== Goal of the exercise ==
Below are lines of data; restate word for word those running from the line containing "This screenshot has height=215, width=712." to the line containing "Viewport: 276px width, 190px height.", inclusive, and no others.

(Data extracted from a collection)
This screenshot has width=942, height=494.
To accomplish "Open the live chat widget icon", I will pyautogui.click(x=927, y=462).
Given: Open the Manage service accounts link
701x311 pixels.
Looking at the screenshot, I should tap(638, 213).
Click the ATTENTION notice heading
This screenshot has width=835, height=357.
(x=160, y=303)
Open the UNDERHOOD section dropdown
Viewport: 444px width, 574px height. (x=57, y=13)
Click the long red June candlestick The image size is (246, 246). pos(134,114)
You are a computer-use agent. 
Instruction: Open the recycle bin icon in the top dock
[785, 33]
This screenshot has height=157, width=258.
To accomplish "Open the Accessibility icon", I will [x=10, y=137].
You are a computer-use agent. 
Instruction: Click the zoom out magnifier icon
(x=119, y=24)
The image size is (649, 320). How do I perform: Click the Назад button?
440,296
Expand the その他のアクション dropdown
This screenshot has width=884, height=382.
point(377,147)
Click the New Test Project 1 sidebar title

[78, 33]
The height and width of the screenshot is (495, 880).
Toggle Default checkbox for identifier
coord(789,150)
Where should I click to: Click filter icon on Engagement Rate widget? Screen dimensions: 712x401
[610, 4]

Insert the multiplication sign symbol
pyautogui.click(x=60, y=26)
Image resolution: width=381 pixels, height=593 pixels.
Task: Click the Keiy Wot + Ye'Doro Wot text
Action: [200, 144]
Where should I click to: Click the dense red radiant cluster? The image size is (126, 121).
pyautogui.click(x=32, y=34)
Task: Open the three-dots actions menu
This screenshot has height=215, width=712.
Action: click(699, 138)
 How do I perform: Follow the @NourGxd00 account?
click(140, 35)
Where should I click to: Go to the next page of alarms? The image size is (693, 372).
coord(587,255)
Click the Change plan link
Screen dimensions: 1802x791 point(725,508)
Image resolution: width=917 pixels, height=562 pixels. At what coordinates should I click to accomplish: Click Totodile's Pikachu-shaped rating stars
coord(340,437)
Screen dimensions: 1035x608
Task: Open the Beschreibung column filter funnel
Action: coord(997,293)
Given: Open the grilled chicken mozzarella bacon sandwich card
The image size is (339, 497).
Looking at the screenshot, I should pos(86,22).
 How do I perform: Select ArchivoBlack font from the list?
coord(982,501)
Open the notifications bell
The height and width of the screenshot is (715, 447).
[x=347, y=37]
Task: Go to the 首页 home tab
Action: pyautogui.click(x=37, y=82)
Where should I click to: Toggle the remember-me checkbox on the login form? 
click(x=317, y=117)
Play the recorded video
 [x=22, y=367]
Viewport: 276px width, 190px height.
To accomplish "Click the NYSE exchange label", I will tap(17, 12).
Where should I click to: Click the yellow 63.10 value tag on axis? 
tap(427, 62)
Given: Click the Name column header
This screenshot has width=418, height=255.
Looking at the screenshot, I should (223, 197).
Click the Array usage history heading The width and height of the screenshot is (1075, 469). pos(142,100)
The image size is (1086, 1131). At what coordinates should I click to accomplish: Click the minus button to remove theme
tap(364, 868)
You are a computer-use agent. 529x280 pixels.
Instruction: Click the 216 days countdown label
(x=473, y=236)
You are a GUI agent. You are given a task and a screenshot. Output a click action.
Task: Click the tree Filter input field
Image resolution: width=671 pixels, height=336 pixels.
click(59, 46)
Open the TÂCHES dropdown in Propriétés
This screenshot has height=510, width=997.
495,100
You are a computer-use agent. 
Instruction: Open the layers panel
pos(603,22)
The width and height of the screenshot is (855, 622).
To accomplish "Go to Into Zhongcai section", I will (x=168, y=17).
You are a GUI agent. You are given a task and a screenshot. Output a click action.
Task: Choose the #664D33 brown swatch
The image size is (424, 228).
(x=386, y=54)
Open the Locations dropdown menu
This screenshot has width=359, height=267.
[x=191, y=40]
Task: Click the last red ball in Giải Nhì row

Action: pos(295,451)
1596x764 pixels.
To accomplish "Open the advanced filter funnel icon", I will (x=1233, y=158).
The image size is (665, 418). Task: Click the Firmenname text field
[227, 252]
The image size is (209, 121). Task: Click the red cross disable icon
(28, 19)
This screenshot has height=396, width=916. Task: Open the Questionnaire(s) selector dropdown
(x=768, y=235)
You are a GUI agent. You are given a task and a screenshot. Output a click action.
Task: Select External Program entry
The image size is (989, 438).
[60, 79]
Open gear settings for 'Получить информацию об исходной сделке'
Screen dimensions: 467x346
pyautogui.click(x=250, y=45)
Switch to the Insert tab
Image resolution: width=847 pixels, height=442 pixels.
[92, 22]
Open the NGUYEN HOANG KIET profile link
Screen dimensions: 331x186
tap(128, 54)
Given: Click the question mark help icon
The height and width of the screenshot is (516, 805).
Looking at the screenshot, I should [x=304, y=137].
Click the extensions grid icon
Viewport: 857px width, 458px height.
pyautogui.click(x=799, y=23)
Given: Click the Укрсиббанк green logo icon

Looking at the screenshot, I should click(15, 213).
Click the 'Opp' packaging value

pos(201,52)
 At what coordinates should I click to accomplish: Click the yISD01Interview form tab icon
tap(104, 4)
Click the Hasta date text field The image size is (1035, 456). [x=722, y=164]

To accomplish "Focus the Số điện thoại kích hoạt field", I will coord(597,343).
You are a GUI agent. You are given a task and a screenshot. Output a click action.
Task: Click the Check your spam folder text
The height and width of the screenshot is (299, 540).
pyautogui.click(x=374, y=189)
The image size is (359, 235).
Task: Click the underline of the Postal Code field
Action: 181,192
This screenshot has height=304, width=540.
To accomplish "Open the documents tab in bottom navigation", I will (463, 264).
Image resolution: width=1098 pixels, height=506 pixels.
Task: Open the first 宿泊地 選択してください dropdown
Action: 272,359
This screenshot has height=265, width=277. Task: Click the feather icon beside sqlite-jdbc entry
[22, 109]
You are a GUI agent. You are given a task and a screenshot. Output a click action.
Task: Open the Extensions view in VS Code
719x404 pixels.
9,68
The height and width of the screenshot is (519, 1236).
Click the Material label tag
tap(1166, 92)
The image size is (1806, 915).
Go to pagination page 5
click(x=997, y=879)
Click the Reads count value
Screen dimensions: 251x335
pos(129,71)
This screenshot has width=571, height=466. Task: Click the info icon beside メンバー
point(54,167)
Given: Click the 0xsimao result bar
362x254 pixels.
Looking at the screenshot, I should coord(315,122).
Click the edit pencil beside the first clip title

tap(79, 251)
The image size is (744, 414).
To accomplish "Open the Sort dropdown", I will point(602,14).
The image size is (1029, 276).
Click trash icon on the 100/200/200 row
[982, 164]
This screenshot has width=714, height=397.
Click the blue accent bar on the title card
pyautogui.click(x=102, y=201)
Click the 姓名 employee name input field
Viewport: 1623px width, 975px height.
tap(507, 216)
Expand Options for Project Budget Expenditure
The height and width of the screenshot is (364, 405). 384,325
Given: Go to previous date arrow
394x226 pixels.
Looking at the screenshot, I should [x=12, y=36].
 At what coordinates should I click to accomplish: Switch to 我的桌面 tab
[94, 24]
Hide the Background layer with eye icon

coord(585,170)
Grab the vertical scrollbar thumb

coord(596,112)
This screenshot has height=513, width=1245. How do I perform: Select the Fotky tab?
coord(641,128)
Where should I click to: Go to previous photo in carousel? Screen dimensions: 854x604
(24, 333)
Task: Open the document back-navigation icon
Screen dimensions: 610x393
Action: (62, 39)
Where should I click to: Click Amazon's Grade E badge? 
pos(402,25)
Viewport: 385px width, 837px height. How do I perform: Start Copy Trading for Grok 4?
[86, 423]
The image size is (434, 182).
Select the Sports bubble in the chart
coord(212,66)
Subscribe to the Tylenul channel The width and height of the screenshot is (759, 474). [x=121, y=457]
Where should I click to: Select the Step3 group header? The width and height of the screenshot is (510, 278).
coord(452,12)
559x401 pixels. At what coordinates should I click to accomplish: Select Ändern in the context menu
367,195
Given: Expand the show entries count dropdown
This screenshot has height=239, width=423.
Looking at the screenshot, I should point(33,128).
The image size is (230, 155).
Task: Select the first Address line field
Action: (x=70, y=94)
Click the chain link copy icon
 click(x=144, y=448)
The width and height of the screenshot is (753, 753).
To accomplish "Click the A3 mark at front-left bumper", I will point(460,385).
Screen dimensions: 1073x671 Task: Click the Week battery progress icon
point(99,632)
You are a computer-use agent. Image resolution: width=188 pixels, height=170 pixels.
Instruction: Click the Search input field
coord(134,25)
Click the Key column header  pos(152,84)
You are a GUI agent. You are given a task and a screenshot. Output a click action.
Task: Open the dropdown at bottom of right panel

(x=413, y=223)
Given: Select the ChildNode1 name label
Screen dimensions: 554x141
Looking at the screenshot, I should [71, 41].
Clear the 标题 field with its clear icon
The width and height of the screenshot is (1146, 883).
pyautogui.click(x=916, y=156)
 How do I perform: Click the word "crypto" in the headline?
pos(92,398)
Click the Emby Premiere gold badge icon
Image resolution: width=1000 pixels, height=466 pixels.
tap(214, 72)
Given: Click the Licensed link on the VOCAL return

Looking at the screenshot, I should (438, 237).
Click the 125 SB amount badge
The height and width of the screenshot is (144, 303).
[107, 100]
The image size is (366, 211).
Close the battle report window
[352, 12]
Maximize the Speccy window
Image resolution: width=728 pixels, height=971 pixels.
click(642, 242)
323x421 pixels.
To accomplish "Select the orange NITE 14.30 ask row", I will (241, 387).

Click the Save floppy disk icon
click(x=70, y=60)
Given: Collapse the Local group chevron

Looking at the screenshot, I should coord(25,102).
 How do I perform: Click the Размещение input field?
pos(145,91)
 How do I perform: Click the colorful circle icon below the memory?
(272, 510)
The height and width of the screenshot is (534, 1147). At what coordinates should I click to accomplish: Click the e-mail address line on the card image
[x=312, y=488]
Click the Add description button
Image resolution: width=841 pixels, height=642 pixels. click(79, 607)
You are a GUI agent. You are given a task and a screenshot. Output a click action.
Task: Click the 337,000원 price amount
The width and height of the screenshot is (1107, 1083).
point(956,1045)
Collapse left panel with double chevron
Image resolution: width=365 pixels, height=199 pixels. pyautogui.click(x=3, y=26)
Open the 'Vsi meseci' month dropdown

== Response to the exercise ==
This screenshot has height=215, width=712.
Action: click(699, 138)
 How do I perform: Follow the @NourGxd00 account?
click(140, 35)
Where should I click to: Go to the next page of alarms? The image size is (693, 372).
coord(587,255)
Click the Change plan link
Screen dimensions: 1802x791 point(725,508)
Image resolution: width=917 pixels, height=562 pixels. At what coordinates should I click to accomplish: Click Totodile's Pikachu-shaped rating stars
coord(340,437)
Screen dimensions: 1035x608
Task: Open the Beschreibung column filter funnel
Action: coord(997,293)
Given: Open the grilled chicken mozzarella bacon sandwich card
The image size is (339, 497).
Looking at the screenshot, I should pos(86,22).
 How do I perform: Select ArchivoBlack font from the list?
coord(982,501)
Open the notifications bell
The height and width of the screenshot is (715, 447).
[x=347, y=37]
Task: Go to the 首页 home tab
Action: pyautogui.click(x=37, y=82)
Where should I click to: Toggle the remember-me checkbox on the login form? 
click(x=317, y=117)
Play the recorded video
 [x=22, y=367]
Viewport: 276px width, 190px height.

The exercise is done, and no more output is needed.